I have around 70 hive queries which I am executing in pyspark in sequence. 我有大约70个蜂巢查询,我正在pyspark中按顺序执行。 I am looking at ways to improve the runtime be running the hive queries in parallel. 我正在研究通过并行运行配置单元查询来改善运行时的方法。 I am planning to do this by by creating python threads and running the sqlContext.sql in the threads. 我计划通过创建python线程并在线程中运行sqlContext.sql来做到这一点。 Would this create threads in driver and improve performance. 这会在驱动程序中创建线程并提高性能。

I am assuming, you do not have any dependency on these hive queries and so they can run in parallel. 我假设,您对这些配置单元查询没有任何依赖性,因此它们可以并行运行。 You can accomplish this by threading, but not sure of the benefit in a single user application - because the total number of resources is fixed for your cluster ie the total time to finish the all the queries will be the same - as the spark scheduler will round robing across these individual jobs - when you multi thread it. 您可以通过线程来完成此操作,但不确定在单个用户应用程序中的好处-因为群集的资源总数是固定的,即完成所有查询的总时间将与Spark调度程序相同对这些单个作业进行轮巡-当您多线程时。

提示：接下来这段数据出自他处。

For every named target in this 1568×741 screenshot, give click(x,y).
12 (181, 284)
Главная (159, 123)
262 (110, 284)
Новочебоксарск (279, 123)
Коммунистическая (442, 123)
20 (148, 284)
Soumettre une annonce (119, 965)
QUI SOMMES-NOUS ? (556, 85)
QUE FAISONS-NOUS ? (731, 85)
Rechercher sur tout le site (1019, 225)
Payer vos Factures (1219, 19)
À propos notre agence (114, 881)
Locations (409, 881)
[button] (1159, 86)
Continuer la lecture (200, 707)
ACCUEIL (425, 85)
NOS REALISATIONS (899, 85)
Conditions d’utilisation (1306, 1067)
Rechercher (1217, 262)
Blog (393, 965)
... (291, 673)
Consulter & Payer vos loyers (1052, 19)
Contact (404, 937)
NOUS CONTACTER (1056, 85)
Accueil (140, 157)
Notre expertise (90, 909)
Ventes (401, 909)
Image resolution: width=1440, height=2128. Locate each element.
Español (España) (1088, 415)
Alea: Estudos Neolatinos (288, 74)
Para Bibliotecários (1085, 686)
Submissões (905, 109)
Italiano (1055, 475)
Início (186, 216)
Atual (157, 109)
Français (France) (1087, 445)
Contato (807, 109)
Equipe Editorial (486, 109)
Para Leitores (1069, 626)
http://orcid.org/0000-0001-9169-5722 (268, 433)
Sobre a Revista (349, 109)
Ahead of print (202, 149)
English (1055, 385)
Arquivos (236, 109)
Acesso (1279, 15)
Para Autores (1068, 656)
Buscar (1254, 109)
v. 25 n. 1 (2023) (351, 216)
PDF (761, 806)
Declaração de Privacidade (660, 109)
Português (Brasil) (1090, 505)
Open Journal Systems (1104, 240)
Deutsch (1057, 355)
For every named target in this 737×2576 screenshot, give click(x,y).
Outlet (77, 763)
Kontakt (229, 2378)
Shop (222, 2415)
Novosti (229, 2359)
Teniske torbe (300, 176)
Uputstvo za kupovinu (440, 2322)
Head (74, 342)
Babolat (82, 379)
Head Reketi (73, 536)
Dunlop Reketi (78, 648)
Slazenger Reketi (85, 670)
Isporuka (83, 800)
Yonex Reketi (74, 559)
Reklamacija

https://spark.apache.org/docs/latest/job-scheduling.html explains this 1) SPARK by default uses a FIFO scheduler ( which you are observing) 2) By threading you can use a "fair" scheduler 3) Ensure the method that is being threaded -set this sc.setLocalProperty("spark.scheduler.pool", ) 4) The pool id needs to be different for each thread https://spark.apache.org/docs/latest/job-scheduling.html对此进行了说明1)默认情况下,SPARK使用FIFO调度程序(您正在观察)2)通过线程化,您可以使用“公平”调度程序3)确保要线程化的方法-设置此sc.setLocalProperty(“ spark.scheduler.pool”,)4)每个线程的池ID需要不同

Example use case of threading from a code perspective: 从代码角度看线程的示例用例:

# set the spark context to use a fair scheduler mode
conf = SparkConf().setMaster(...).setAppName(...)
conf.set("spark.scheduler.mode", "FAIR")
sc = new SparkContext(conf)


# runs a query taking a spark context, pool_id and query..
def runQuery(sc,<POOL_ID>,query):
    sc.setLocalProperty("spark.scheduler.pool", pool_id)
    .....<your code>
    return df

t1 = threading.thread(target=runQuery,args=(sc,"1",<query1>)
t2 = threading.thread(target=runQuery,args=(sc,"2",<query2>)

# start the threads...
t1.start()
t2.sart()

# wait for the threads to complete and get the returned data frames...
df1 = t1.join()
df2 = t2.join()


Like the spark documentation indicates, you will not observe an improvement in the overall throughput.. it is suited for multi-user sharing of resources. 就像spark文档指出的那样,您不会在总体吞吐量上发现任何改进。它适合于多用户共享资源。 Hope this helps. 希望这可以帮助。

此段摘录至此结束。